稲葉振一郎・立岩真也「所有と国家のゆくえ」2

障害者の所得保障や就労の場づくりをすすめてきたわたしたちにとって、立岩さんの論旨には拍手をおくりたいとは思うのですが、二人ともがおっしゃるように、それはある意味わたしたちの世界の中でしか通用しないというか、社会全体の中で議論され、鍛えられなければならないとつねづね考えてきました。そのことは障害者の生きる権利、自分の人生は自分で選ぶ権利もまた、別にはないと思います。

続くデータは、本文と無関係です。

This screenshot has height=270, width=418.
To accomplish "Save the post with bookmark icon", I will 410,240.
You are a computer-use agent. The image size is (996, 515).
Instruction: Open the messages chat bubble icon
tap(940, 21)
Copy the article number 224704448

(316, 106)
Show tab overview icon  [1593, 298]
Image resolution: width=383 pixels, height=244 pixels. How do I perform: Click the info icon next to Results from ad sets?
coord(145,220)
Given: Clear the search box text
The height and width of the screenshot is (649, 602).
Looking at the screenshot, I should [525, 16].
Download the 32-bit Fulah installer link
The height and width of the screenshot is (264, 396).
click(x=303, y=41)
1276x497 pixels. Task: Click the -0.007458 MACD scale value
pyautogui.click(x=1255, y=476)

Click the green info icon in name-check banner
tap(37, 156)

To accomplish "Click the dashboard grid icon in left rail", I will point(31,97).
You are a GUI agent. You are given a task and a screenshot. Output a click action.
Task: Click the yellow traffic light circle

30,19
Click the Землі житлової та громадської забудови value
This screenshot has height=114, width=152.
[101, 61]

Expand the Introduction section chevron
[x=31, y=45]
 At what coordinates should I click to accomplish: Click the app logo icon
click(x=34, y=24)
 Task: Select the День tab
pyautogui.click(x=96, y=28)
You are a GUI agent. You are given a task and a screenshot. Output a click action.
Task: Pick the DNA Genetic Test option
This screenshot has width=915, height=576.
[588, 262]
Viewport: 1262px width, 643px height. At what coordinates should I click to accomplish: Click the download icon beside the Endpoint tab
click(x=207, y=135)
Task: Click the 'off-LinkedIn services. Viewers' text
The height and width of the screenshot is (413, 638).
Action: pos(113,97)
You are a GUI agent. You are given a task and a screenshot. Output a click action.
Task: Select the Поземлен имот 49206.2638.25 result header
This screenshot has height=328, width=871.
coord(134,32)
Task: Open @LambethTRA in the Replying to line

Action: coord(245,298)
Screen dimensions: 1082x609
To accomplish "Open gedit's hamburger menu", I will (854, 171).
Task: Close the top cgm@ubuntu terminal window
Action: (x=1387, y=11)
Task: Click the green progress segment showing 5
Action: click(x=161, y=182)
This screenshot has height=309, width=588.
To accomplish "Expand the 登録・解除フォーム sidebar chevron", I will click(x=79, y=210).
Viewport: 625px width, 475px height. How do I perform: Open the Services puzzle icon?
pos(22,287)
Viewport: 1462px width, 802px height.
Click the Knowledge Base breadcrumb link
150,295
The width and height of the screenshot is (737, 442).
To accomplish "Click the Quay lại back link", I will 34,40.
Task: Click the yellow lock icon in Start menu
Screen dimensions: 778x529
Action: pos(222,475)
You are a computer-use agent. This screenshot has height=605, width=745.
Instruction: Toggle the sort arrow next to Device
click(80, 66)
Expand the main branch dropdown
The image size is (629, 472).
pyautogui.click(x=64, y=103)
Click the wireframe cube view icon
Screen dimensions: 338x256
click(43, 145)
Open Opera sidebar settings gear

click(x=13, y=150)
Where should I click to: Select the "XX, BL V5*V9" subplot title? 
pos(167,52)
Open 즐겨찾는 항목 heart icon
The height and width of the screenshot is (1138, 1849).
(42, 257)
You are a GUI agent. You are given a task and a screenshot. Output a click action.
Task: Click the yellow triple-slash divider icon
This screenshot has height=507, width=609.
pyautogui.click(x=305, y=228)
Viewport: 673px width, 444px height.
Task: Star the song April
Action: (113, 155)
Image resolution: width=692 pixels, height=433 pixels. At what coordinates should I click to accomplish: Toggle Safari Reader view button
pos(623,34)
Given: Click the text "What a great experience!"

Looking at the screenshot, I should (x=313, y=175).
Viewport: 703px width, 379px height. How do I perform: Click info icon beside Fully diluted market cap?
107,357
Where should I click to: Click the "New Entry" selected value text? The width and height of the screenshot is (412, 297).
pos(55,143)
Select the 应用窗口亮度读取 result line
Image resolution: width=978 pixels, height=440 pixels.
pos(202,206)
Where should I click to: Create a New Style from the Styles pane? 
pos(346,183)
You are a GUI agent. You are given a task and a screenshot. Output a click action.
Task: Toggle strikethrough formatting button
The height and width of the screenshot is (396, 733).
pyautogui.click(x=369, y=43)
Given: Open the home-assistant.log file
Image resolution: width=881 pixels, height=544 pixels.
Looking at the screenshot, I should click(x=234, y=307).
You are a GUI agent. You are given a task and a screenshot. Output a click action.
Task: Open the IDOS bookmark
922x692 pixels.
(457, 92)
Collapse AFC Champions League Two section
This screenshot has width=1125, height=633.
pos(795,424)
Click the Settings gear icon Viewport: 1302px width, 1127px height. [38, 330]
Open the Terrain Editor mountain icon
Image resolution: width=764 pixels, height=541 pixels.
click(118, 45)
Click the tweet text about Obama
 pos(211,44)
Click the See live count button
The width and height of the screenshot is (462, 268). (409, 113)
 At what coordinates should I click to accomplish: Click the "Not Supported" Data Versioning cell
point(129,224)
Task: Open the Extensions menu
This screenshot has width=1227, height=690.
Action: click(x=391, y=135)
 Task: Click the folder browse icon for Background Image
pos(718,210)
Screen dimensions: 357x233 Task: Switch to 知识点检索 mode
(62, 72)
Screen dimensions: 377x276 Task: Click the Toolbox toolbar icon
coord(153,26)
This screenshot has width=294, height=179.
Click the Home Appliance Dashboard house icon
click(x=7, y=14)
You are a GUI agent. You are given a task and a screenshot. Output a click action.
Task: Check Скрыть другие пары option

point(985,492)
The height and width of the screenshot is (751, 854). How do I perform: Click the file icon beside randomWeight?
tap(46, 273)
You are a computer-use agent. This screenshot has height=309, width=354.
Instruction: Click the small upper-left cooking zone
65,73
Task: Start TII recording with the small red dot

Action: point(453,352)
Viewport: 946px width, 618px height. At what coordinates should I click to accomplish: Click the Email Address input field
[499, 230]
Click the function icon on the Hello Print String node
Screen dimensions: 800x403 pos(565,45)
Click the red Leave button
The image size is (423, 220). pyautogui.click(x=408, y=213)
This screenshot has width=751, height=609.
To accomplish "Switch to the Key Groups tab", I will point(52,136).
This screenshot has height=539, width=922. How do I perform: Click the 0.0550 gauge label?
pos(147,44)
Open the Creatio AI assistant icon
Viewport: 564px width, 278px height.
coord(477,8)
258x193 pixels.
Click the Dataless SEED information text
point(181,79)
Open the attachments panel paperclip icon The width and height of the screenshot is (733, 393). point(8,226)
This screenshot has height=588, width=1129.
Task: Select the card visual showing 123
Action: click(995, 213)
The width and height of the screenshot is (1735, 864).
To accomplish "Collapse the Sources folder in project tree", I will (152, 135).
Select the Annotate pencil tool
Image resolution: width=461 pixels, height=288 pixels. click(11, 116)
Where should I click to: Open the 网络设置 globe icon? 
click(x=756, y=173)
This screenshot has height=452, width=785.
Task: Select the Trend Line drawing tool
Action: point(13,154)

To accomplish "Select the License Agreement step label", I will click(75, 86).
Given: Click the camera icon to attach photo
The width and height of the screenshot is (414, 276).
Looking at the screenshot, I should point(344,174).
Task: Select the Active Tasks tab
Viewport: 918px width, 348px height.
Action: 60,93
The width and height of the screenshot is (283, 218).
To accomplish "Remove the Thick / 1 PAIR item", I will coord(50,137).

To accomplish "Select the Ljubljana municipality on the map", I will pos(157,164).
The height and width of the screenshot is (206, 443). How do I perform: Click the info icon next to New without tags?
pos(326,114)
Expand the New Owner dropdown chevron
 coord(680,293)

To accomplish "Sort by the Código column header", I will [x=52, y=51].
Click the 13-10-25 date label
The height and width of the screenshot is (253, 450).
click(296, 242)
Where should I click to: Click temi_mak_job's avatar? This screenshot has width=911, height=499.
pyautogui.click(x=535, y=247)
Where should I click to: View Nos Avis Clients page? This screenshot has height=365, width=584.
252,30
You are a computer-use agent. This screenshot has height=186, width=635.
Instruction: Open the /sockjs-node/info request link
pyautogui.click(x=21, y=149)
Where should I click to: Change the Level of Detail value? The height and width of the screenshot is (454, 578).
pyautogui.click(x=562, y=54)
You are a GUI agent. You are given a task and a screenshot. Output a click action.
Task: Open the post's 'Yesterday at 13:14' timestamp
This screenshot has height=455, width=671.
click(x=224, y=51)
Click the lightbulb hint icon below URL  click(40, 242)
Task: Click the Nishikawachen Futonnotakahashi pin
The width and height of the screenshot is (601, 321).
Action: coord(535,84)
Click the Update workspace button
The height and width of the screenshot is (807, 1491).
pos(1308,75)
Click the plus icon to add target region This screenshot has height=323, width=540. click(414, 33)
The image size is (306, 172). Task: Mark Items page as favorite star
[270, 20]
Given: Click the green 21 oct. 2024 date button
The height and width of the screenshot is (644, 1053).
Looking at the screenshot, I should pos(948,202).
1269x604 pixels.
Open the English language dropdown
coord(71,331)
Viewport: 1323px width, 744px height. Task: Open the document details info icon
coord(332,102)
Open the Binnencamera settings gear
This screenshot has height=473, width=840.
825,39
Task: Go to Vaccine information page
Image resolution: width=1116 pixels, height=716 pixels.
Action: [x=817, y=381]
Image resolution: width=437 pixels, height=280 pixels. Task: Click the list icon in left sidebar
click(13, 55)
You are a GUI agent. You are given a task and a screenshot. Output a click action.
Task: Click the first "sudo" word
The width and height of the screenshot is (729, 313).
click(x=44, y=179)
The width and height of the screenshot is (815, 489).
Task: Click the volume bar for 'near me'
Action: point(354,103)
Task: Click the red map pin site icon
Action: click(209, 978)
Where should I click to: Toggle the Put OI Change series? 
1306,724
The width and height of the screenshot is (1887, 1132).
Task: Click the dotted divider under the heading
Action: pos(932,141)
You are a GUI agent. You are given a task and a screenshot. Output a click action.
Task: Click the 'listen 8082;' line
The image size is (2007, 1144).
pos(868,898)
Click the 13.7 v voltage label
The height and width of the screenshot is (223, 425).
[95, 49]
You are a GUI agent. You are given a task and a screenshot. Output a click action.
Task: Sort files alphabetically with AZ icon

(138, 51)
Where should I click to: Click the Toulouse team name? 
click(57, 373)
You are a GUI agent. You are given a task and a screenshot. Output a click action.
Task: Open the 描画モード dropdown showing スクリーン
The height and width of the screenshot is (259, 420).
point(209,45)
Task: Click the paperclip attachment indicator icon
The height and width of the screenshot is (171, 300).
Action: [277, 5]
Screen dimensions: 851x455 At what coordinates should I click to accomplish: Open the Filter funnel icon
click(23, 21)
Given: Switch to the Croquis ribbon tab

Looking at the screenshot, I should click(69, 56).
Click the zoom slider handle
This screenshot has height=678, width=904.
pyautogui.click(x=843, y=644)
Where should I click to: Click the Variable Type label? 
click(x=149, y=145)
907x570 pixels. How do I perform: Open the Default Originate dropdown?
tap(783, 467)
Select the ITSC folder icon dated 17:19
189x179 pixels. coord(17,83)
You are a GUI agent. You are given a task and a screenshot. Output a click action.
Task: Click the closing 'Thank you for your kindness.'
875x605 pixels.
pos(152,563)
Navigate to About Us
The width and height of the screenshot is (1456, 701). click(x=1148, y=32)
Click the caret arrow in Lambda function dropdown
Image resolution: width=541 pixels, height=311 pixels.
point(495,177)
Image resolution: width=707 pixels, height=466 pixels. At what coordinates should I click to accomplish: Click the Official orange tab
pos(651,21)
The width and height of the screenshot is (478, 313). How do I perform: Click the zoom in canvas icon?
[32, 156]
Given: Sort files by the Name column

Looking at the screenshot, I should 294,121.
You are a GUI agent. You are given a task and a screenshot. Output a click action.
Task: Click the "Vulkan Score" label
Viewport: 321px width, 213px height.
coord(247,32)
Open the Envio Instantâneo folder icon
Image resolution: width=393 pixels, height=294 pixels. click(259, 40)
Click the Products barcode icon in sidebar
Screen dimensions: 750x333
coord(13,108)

わたしたちはそのよりどころを憲法や人権にもとめてきたのですが、そのことは「立法」、「立憲」によって具体化され、それを実行する役割を持つのは国家であり行政機関であることから、運動のある部分、時によってはかなりの部分を国や行政機関との交渉に費やしてきたとも言えます。そこでは今までの二人の議論にあるように、すべてのひとが納得し、国家を通さずに合意と了解がえられるはずはなく、マイノリティの権利を獲得するにはある意味、国家と対置するだけでなく、国家の権力行使に期待してきたとも言えるのです。

豊能障害者労働センターはある意味、障害者運動の理念とはかけはなれた所から出発していたのかもしれません。もちろん、前代表の河野秀忠氏は障害者運動の黎明期から障害者の生きる権利を獲得する運動に参加してきた人ですし、障害者運動の歴史を当時の若いスタッフによく話をしていましたので、本来ならもうすこしちがう道を歩むこともできたのかも知れません。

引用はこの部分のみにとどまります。